What to work on: When you transcribe the entries, reproduce every character and exclude the images.

*** Opening Records provided ***

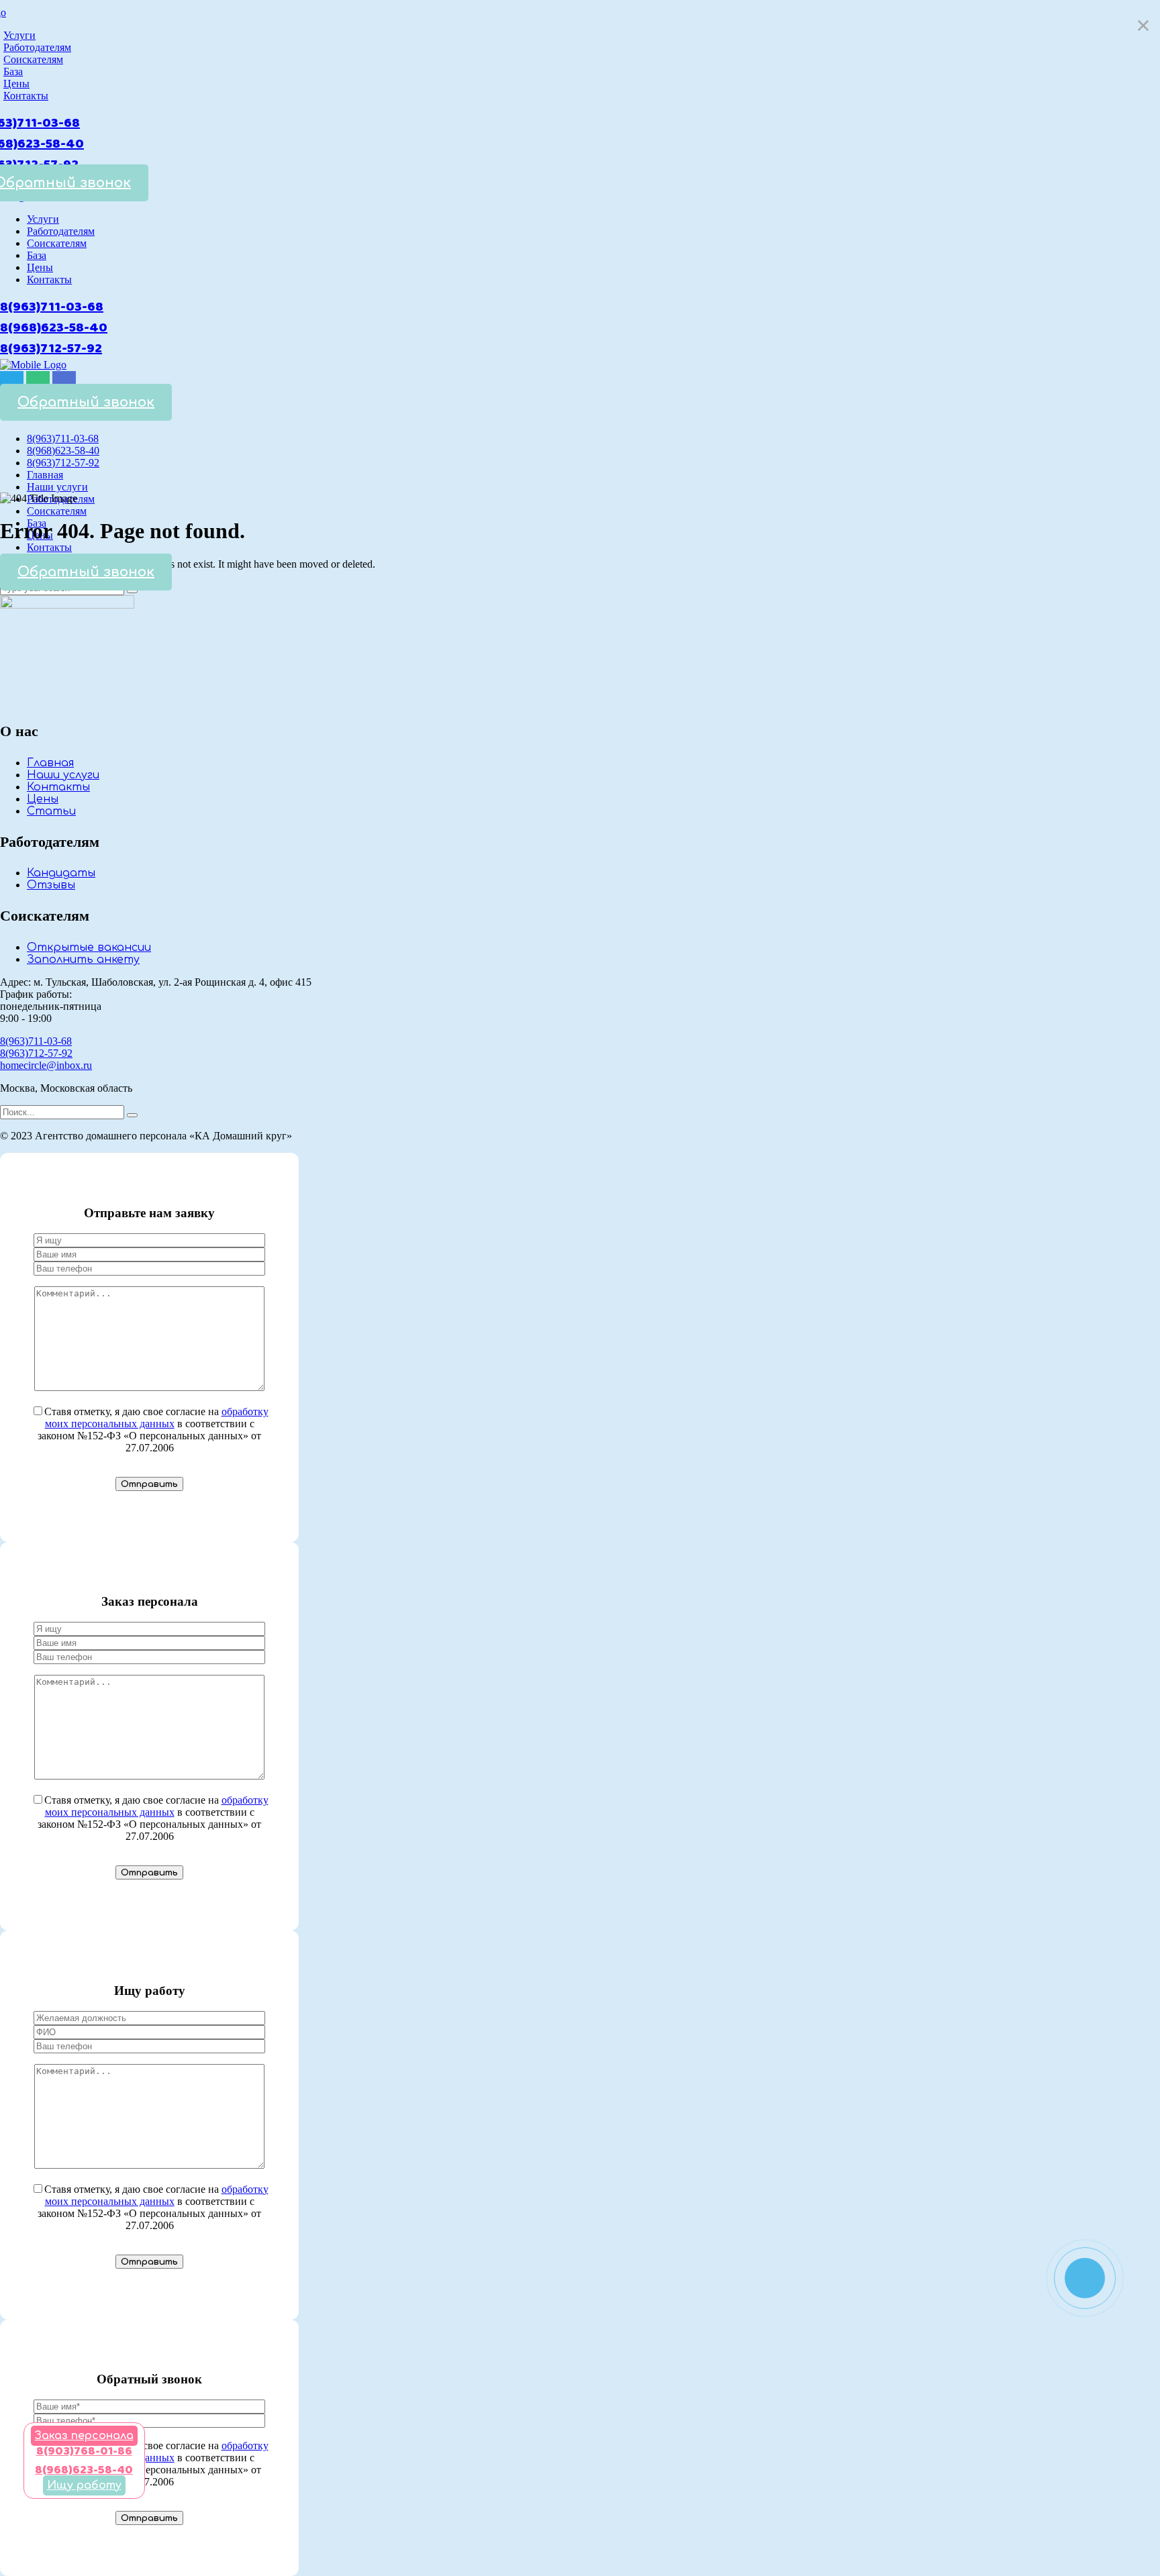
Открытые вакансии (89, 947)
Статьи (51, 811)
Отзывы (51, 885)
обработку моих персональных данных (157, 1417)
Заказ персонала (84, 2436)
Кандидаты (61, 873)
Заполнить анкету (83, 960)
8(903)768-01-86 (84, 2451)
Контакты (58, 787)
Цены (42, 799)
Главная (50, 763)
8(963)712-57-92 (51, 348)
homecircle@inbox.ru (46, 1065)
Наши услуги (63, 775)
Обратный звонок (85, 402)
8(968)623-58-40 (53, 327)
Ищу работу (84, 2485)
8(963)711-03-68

*** Closing Records provided ***

Solution below:
Открытые вакансии (89, 947)
Статьи (51, 811)
Отзывы (51, 885)
обработку моих персональных данных (157, 1417)
Заказ персонала (84, 2436)
Кандидаты (61, 873)
Заполнить анкету (83, 960)
8(903)768-01-86 (84, 2451)
Контакты (58, 787)
Цены (42, 799)
Главная (50, 763)
8(963)712-57-92 (51, 348)
homecircle@inbox.ru (46, 1065)
Наши услуги (63, 775)
Обратный звонок (85, 402)
8(968)623-58-40 (53, 327)
Ищу работу (84, 2485)
8(963)711-03-68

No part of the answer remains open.